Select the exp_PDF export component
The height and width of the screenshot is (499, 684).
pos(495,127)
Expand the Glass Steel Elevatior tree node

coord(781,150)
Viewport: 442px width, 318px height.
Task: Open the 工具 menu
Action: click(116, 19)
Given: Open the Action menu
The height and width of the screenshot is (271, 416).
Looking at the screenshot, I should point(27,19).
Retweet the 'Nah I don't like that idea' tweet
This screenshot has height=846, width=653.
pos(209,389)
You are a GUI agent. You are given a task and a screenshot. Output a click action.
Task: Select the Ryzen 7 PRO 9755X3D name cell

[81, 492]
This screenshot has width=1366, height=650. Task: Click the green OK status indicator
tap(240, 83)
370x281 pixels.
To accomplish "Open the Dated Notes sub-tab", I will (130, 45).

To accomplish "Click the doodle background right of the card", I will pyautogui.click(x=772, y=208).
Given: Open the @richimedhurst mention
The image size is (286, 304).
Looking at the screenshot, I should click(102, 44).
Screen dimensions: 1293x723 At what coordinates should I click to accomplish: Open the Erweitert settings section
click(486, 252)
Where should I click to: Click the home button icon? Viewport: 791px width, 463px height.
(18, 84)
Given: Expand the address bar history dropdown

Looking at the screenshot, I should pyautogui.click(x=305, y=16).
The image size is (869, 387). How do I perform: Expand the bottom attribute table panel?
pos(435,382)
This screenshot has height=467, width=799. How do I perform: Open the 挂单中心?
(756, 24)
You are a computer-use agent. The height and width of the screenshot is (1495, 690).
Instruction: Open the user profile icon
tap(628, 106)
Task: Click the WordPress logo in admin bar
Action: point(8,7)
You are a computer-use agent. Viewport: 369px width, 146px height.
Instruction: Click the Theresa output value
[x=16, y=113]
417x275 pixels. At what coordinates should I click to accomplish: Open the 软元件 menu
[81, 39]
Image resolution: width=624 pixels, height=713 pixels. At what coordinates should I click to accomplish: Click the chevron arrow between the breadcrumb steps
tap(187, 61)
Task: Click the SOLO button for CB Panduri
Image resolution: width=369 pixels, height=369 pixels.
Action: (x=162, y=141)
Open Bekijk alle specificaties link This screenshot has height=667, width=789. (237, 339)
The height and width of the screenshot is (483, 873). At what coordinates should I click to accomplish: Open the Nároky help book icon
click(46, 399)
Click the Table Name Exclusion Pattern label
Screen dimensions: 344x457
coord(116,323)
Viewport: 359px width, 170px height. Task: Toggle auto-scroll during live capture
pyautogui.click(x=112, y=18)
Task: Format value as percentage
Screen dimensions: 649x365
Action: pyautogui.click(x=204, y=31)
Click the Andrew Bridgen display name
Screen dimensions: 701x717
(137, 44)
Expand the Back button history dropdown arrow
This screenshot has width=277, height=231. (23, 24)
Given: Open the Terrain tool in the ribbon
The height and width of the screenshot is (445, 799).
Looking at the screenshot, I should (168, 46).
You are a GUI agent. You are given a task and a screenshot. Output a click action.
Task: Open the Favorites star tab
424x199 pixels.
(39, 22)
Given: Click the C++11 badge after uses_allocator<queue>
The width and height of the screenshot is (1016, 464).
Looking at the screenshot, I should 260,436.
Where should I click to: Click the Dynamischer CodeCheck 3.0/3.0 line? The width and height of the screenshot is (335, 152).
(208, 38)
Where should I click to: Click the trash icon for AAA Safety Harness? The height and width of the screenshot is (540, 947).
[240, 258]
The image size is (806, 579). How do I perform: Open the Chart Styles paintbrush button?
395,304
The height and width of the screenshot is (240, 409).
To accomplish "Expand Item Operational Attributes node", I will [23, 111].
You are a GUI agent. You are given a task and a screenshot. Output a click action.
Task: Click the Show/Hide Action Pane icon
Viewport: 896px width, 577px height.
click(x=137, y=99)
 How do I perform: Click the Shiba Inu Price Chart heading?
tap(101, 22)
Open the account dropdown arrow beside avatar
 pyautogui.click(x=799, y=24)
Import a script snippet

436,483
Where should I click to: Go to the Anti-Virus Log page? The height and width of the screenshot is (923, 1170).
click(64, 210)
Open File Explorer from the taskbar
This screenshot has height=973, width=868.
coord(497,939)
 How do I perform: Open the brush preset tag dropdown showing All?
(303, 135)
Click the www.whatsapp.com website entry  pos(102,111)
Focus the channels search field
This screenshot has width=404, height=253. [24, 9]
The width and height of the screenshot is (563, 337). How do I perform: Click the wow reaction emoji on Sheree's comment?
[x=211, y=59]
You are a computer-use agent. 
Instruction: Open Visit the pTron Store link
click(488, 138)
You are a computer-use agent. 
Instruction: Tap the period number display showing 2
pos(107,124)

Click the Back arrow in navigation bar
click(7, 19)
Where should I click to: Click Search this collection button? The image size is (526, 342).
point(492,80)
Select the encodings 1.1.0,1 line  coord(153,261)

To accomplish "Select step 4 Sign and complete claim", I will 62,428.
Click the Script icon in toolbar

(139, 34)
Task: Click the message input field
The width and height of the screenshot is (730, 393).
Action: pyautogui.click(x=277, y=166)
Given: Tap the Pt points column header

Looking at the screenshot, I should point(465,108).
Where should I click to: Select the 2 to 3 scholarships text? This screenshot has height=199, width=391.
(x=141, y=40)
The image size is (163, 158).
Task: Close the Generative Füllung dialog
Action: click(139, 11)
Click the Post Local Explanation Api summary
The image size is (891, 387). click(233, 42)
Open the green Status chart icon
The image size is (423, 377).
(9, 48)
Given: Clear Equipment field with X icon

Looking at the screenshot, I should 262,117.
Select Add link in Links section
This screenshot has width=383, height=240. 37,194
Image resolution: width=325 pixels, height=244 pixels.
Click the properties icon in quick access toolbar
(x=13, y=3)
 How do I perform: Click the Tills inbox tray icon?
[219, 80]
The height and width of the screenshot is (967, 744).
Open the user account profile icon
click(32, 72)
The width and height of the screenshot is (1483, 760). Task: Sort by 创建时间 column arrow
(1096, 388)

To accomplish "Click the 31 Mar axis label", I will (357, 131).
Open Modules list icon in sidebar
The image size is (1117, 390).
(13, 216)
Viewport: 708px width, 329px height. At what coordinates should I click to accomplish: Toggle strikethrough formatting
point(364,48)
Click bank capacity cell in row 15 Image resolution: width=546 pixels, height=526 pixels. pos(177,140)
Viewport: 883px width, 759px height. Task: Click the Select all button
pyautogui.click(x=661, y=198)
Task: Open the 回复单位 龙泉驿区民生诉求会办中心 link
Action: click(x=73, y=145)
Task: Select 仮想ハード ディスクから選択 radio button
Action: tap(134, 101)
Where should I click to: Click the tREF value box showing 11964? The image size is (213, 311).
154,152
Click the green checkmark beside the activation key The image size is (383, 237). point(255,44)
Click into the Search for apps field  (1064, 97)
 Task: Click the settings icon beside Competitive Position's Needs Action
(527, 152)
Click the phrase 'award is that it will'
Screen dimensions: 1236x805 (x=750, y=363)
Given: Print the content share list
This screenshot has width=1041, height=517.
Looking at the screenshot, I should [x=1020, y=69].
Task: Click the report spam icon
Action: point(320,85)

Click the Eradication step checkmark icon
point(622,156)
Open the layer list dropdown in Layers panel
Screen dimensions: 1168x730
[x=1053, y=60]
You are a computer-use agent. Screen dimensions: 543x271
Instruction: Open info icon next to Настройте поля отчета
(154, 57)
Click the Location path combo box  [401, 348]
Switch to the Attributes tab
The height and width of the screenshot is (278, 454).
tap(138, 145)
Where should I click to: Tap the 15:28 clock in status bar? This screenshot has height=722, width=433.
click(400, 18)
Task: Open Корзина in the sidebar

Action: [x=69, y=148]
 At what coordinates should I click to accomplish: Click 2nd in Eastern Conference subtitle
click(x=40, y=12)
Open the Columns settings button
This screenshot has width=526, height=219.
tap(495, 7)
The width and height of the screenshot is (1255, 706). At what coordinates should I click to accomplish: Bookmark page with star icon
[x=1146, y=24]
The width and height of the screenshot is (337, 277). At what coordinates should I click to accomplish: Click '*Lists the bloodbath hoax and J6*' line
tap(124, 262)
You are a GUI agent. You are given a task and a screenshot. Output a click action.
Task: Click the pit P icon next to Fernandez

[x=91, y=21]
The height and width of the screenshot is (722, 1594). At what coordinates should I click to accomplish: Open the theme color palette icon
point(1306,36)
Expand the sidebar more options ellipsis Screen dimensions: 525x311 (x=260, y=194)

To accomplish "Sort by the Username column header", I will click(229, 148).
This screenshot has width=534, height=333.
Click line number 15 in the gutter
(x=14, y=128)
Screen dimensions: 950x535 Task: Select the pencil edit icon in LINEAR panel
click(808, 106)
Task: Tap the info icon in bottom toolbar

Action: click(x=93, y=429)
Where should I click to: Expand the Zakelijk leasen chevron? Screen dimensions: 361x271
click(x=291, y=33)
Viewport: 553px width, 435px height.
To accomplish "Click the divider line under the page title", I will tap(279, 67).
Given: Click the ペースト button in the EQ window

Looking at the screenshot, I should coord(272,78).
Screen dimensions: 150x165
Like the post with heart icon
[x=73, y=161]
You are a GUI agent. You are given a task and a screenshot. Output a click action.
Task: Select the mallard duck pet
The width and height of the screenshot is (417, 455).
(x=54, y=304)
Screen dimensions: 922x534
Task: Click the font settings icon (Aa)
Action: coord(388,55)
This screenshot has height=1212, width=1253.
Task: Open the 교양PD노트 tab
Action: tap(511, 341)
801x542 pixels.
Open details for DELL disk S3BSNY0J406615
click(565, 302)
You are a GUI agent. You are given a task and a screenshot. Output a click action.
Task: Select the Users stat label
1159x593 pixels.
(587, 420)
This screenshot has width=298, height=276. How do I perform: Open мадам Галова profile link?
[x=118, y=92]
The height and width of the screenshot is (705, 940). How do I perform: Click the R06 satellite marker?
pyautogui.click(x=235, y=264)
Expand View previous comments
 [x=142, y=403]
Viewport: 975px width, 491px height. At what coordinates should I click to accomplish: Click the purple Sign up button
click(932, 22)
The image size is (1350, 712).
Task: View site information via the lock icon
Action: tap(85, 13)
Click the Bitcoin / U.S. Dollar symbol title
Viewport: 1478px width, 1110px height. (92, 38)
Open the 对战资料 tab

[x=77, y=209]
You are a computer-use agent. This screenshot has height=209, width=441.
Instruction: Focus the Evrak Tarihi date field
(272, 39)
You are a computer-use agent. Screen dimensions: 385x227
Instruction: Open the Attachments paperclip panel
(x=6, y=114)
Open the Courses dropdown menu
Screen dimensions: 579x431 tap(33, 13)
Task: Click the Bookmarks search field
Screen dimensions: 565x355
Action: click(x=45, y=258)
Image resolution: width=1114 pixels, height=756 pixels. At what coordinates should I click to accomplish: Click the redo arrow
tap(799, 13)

────────

*What you are asked to do*
Copy out each line carrying the string "label" from the data.

*Reply to the task*
Click the Table Name Exclusion Pattern label
To accomplish "Click the 31 Mar axis label", I will (357, 131).
Task: Select the Users stat label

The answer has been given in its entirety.